(Records on target coordinates)
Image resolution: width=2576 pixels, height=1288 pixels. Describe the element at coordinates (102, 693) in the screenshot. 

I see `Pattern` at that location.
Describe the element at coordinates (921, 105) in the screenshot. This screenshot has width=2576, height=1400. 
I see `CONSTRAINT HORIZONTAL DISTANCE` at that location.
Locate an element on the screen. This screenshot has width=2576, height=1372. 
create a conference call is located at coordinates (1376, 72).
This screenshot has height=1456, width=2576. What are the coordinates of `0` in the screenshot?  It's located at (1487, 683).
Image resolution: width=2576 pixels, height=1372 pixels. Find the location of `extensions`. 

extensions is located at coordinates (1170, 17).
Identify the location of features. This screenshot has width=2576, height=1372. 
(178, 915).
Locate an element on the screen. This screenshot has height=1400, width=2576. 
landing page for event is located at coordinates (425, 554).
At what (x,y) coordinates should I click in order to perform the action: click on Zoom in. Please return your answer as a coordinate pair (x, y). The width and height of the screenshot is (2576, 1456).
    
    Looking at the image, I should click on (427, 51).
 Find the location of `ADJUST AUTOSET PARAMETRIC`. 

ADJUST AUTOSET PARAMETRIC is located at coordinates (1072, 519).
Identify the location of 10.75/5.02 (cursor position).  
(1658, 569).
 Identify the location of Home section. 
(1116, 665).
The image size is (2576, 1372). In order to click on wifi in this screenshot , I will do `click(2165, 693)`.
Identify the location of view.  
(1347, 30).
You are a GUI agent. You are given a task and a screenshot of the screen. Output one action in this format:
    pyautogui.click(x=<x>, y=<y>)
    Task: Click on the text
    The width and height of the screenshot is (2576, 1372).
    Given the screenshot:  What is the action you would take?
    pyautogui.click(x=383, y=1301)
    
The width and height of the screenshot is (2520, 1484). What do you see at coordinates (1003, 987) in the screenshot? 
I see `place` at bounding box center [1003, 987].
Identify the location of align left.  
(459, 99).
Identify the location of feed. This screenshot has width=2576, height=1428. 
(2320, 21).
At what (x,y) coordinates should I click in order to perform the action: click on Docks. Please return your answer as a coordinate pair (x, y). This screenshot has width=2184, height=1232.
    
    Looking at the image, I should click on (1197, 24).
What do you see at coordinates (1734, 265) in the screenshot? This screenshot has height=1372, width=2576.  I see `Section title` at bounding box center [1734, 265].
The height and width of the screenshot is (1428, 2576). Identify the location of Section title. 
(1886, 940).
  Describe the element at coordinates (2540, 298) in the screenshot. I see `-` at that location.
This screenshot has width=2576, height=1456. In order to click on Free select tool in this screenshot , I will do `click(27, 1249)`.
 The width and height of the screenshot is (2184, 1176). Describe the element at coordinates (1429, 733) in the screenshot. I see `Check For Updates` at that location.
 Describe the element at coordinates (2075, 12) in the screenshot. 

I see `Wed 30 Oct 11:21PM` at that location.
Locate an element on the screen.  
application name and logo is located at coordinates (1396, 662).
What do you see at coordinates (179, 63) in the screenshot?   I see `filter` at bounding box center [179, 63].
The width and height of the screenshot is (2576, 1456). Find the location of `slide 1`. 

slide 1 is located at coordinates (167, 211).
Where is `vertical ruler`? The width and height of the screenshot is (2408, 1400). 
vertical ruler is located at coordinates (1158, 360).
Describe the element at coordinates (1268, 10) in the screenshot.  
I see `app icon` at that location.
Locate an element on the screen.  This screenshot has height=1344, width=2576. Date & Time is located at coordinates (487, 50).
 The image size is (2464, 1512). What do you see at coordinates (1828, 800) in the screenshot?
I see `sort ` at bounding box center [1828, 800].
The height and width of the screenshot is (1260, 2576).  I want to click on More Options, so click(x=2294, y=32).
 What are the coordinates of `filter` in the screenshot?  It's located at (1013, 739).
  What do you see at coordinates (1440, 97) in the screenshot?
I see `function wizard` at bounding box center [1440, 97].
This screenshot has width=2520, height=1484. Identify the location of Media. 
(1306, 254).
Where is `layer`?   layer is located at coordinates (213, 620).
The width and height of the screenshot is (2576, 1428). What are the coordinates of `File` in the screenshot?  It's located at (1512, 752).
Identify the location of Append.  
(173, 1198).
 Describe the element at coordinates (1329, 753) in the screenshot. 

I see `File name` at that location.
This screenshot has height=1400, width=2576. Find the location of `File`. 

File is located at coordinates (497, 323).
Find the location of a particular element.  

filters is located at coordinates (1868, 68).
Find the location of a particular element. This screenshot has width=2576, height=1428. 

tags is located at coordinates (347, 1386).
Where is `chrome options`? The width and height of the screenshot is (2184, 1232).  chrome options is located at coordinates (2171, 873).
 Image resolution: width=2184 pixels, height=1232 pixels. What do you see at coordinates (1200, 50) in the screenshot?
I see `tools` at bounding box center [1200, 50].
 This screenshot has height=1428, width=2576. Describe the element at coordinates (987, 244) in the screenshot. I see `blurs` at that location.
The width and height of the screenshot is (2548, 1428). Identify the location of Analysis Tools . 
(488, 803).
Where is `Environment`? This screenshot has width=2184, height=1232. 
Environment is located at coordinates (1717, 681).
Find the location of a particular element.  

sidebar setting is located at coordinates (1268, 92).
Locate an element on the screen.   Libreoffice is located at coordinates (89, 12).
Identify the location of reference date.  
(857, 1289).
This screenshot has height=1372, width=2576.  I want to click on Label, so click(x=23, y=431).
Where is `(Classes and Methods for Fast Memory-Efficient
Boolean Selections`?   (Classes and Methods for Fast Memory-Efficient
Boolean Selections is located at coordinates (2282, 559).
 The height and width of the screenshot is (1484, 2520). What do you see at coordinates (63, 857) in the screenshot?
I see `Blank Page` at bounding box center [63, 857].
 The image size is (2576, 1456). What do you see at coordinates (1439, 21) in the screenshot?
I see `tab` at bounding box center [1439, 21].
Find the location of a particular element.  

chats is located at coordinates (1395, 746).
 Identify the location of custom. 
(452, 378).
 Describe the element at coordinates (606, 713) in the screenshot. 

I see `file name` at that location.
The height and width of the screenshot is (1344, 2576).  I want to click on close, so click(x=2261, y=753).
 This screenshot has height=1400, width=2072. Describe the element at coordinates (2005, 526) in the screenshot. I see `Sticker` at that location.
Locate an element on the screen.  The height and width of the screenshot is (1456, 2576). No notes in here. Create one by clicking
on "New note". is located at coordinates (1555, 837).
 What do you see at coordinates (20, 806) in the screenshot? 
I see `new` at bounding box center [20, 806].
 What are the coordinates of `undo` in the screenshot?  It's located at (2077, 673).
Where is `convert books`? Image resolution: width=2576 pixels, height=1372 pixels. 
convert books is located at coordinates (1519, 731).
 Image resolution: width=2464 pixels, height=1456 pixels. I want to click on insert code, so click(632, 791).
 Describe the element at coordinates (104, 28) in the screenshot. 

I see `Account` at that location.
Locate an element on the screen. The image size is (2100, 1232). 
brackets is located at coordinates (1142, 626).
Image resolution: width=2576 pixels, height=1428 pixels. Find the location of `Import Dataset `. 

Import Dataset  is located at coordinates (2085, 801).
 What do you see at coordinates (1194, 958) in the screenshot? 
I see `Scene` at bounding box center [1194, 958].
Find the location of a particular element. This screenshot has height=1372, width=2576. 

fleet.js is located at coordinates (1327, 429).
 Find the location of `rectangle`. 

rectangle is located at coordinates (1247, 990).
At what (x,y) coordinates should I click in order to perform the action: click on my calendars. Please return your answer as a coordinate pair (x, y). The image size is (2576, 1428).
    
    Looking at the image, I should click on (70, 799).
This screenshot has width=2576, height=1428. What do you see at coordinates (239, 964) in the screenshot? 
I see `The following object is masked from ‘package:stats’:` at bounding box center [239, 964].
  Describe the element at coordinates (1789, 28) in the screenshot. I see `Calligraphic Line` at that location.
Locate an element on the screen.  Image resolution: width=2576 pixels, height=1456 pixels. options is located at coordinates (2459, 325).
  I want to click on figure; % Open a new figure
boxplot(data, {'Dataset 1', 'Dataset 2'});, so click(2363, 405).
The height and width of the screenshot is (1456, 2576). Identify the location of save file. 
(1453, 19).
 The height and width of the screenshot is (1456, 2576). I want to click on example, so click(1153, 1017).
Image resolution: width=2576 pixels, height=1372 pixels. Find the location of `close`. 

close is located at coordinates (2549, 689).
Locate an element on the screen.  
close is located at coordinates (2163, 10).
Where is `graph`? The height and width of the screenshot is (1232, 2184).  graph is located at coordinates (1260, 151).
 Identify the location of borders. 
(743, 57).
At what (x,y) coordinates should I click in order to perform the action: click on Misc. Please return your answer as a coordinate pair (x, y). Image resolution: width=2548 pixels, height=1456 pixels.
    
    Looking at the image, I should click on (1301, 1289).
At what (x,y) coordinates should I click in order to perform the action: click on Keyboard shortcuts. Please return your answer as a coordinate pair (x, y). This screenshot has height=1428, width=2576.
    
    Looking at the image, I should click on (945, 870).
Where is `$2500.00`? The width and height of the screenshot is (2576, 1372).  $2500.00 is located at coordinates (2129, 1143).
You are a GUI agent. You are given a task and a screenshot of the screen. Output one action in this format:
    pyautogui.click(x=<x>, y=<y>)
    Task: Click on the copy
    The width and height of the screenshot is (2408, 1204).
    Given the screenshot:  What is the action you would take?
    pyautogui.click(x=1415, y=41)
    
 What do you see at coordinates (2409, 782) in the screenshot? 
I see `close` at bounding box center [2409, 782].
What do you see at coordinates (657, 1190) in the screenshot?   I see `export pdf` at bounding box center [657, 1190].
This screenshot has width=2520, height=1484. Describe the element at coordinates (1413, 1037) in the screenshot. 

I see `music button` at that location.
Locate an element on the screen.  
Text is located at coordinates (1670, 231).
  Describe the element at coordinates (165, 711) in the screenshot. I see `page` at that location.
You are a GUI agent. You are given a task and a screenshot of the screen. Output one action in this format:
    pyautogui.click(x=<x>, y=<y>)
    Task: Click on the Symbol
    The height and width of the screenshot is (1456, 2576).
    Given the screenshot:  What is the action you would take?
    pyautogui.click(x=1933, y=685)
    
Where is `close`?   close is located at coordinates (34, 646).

» **Set exercise**
From the records above, pull out every line that contains the string "AUTOSET" and copy each one in full. Match case exactly.

» **Result below**
 Find the location of `ADJUST AUTOSET PARAMETRIC`. 
ADJUST AUTOSET PARAMETRIC is located at coordinates (1072, 519).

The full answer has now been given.